Re: Wrong language identification from Michael[tm] Smith on 2020-08-29 (www-validator@w3.org from August 2020)

From: Michael[tm] Smith <mike@w3.org>
Date: Sun, 30 Aug 2020 08:40:22 +0900
To: "Jukka K. Korpela" <jukkakk@gmail.com>, Comintt Comtt <comintt@mail.com>, W3C WWW Validator <www-validator@w3.org>
Message-ID: <20200829234022.GV1230201@sideshowbarker.net>

"Michael[tm] Smith" <mike@w3.org>, 2020-08-30 08:24 +0900:
> Archived-At: <https://www.w3.org/mid/20200829232454.GU1230201@sideshowbarker.net>
> 
> Unfortunately, along with the fact that the language guesser sometimes
> guesses wrong, it’s also not deterministic — that is, one time when you
> check, it might not guess wrong, but another time it will.
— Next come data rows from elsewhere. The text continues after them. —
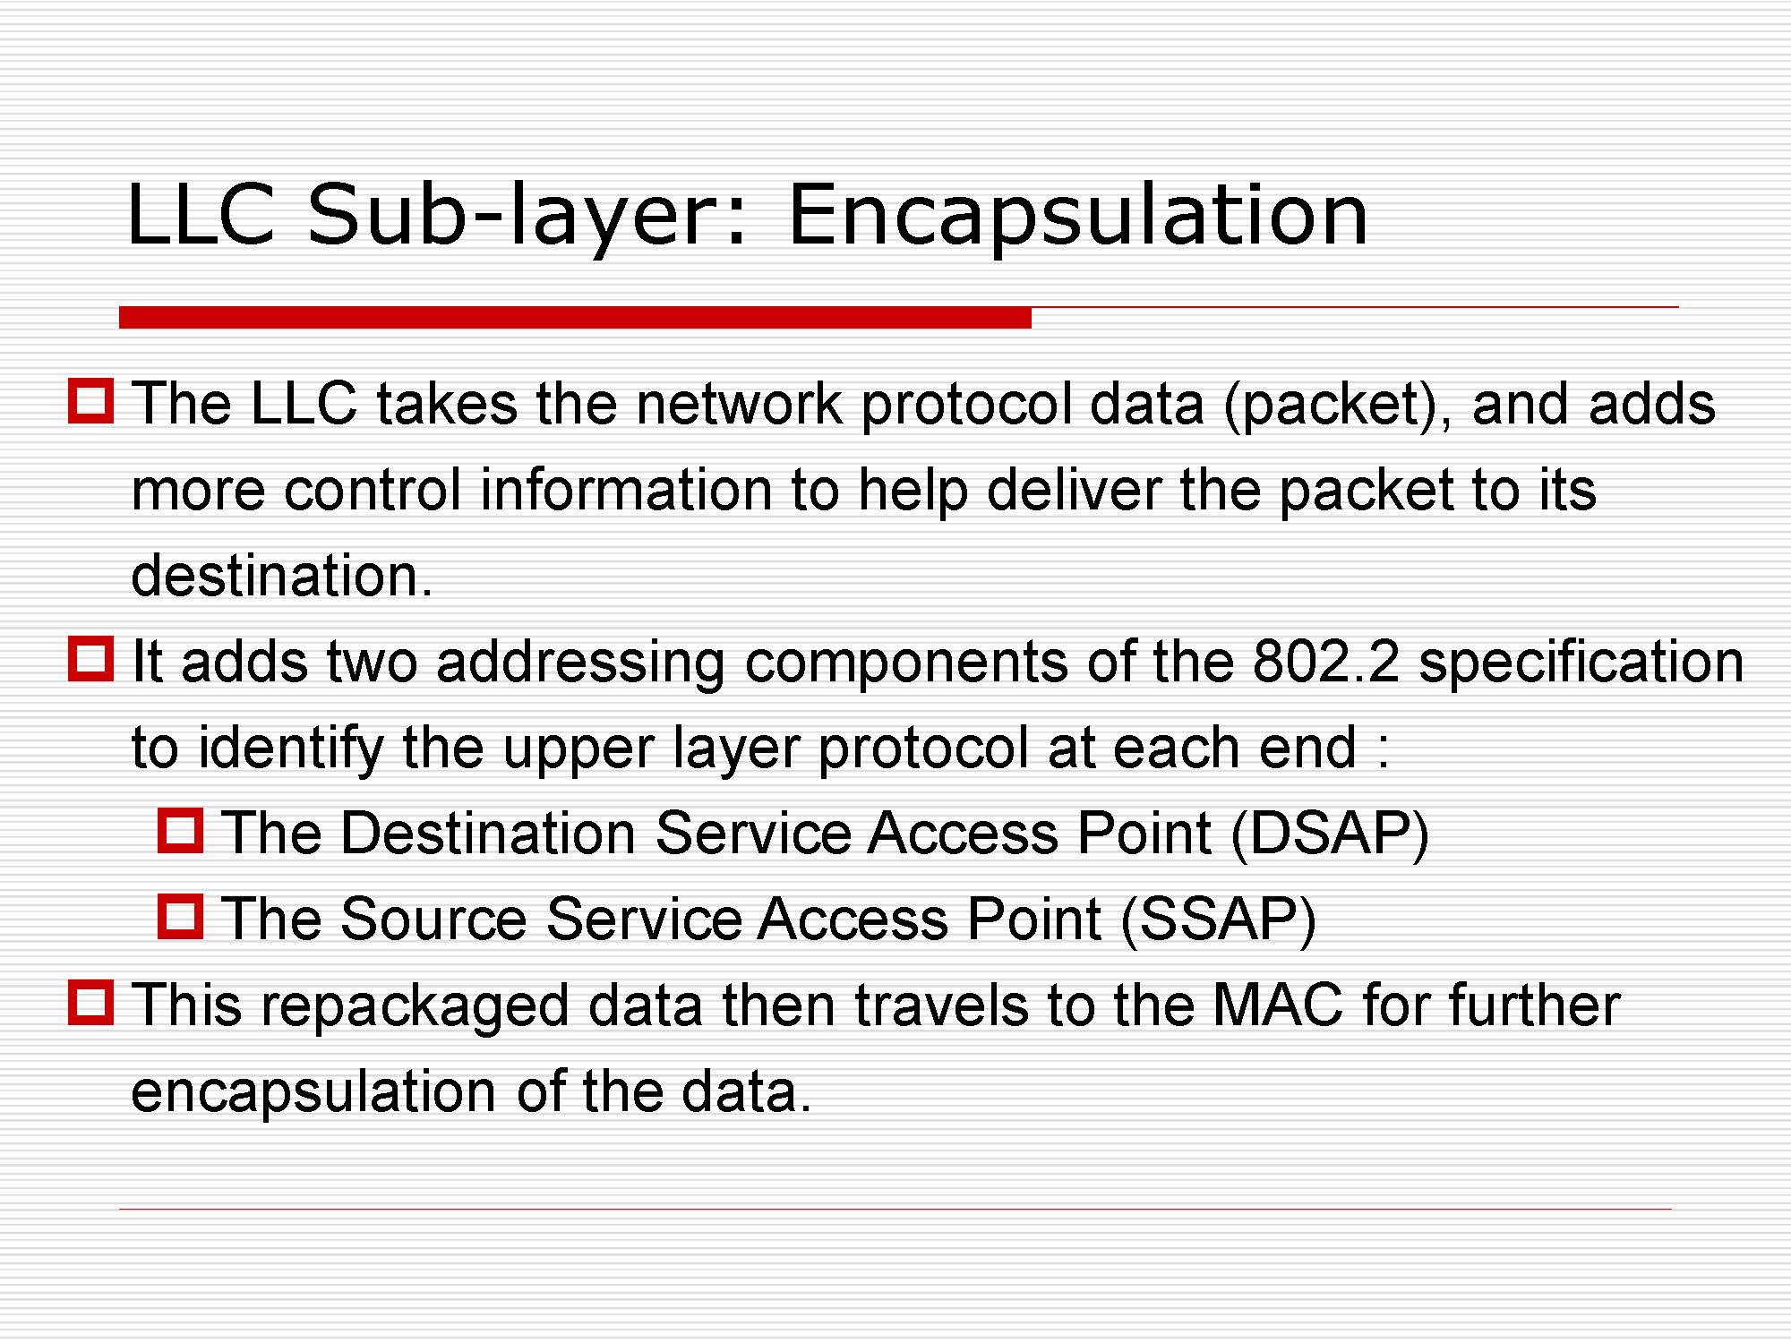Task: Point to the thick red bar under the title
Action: point(575,317)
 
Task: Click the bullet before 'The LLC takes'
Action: point(90,400)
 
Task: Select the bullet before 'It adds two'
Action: point(90,658)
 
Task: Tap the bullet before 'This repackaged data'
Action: point(90,1002)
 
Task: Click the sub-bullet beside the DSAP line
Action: point(180,830)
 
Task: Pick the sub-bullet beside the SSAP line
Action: point(180,916)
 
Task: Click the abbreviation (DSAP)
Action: point(1330,834)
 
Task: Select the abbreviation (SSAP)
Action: point(1219,920)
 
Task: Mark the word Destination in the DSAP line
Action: point(489,833)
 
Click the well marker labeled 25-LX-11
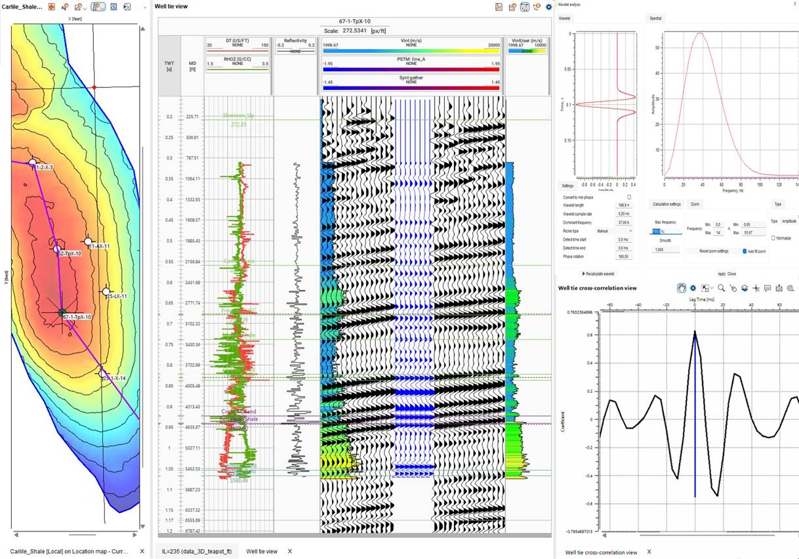106,291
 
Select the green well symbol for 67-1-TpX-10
62,313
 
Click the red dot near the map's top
94,87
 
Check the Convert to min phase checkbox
629,197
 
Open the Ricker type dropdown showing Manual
613,231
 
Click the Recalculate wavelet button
599,274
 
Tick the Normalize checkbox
773,238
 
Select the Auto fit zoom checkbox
745,251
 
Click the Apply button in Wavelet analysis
722,274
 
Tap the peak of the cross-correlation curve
695,331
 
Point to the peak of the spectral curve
701,33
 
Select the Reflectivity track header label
295,41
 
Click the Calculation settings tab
667,204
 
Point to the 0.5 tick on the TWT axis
169,241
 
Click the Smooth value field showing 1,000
665,250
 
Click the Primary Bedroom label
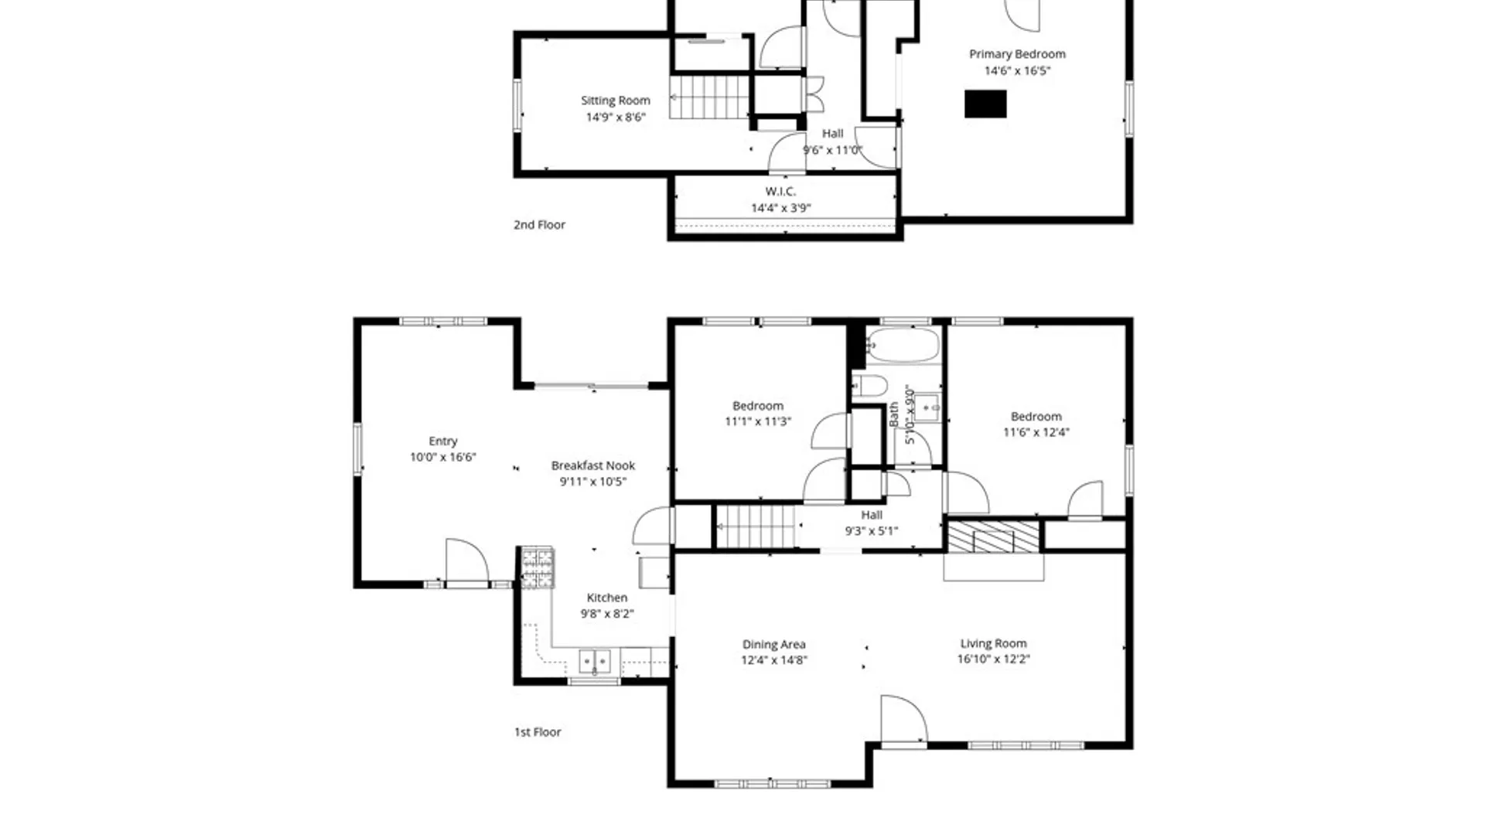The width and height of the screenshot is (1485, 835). pyautogui.click(x=1017, y=54)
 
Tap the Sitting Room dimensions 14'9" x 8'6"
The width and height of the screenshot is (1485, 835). pyautogui.click(x=616, y=118)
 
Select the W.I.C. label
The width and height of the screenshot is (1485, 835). pyautogui.click(x=780, y=191)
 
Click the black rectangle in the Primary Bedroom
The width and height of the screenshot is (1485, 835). pyautogui.click(x=985, y=104)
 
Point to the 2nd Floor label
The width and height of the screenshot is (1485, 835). pyautogui.click(x=539, y=225)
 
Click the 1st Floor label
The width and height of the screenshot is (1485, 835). pyautogui.click(x=538, y=731)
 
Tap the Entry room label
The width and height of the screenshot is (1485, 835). pyautogui.click(x=443, y=441)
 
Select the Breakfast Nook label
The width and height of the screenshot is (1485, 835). pyautogui.click(x=593, y=465)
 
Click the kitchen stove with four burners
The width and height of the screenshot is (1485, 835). pyautogui.click(x=537, y=568)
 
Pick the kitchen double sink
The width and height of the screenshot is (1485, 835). pyautogui.click(x=595, y=662)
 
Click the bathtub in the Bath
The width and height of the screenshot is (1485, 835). pyautogui.click(x=903, y=345)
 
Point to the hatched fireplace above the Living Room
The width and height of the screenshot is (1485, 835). pyautogui.click(x=994, y=537)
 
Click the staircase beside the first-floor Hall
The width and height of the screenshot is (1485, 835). pyautogui.click(x=756, y=527)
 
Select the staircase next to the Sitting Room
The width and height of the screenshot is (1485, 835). pyautogui.click(x=709, y=97)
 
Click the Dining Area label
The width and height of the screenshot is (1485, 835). pyautogui.click(x=774, y=644)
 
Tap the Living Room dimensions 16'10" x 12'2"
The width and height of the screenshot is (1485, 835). pyautogui.click(x=994, y=659)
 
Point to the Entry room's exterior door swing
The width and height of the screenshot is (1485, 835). pyautogui.click(x=467, y=560)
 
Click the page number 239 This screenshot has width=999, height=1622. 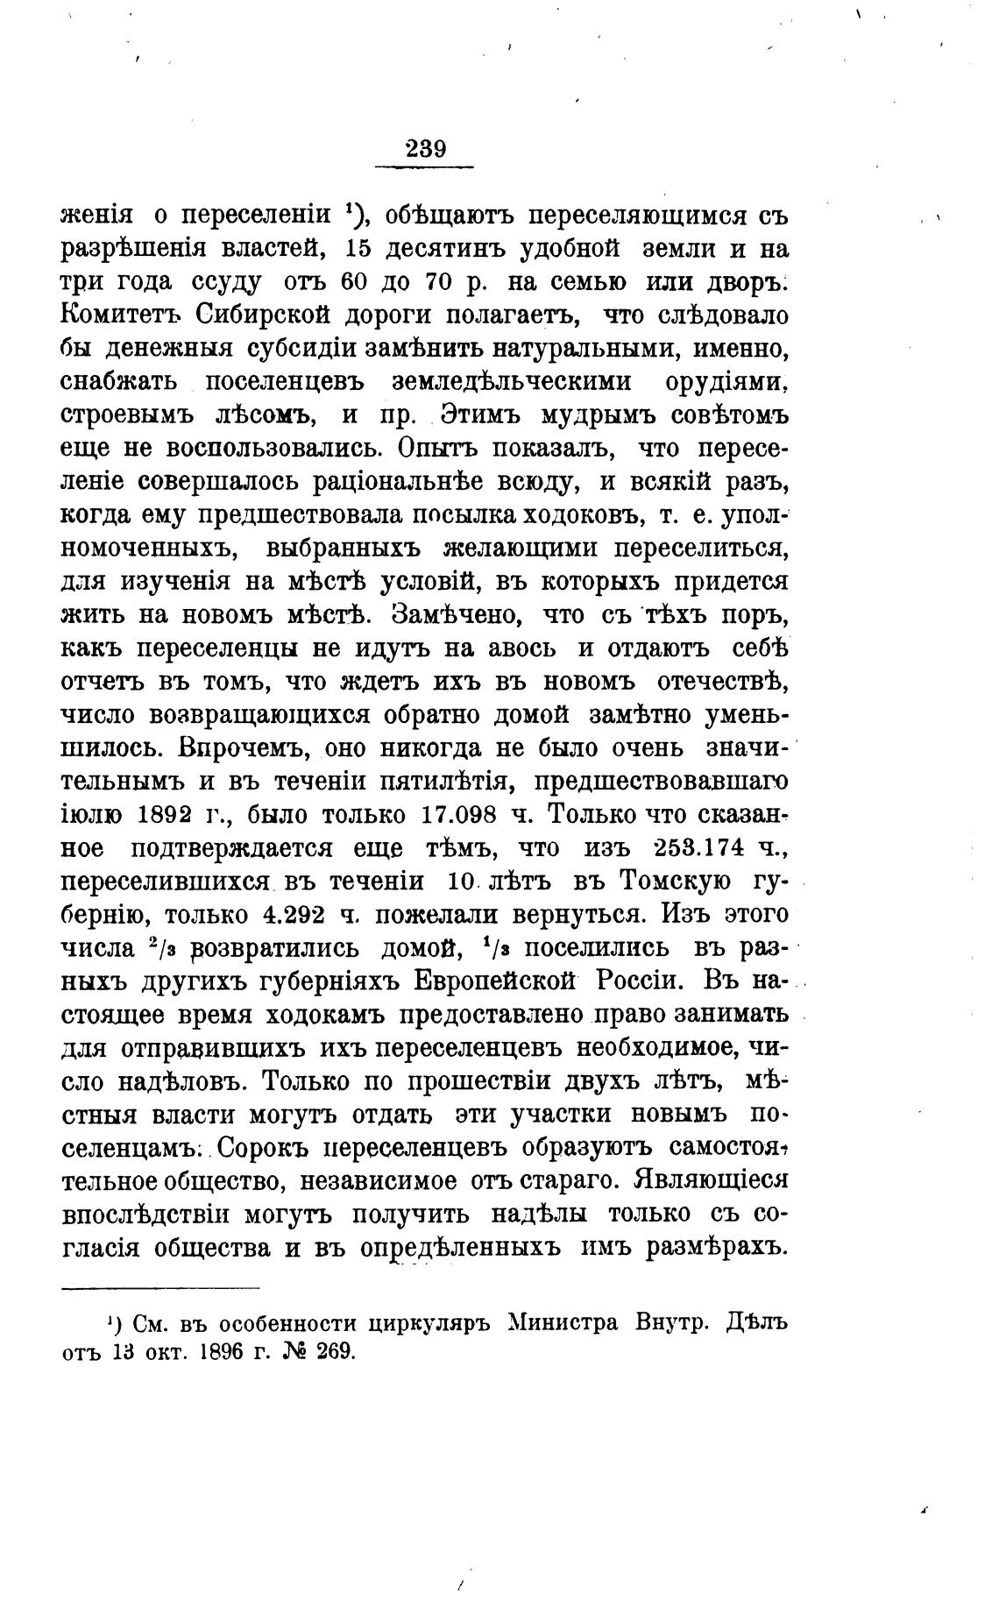[x=426, y=149]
I should have explained the reason for that, which is detailed here:

https://code.google.com/archive/p/language-detection/wikis/FrequentlyAskedQuestion.wiki

> Langdetect uses random sampling for avoiding local noises(person name,
> place name and so on), so the language detections of the same document
> might differ for every time.

In other words, in terms of the HTML checker behavior, each time you check
a document, the language guesser is being run on only a sample of the
document, rather then the entire content of the document. And the sample is
selected randomly each time. So sometimes it gets run on a sample that it
guesses correctly on, but sometimes it might be run on a sample which it
ends up guessing incorrectly.

There is a setting in the library API for making it deterministic — by
ensuring it always samples the same document in exactly the same way each
time, rather than selecting the sample randomly — but I have intentionally
chosen to not use that always-be-deterministic setting (because I think the
the default random-sampling behavior produces better results overall).

  –Mike

-- 
Michael[tm] Smith https://people.w3.org/mike

Received on Saturday, 29 August 2020 23:40:37 UTC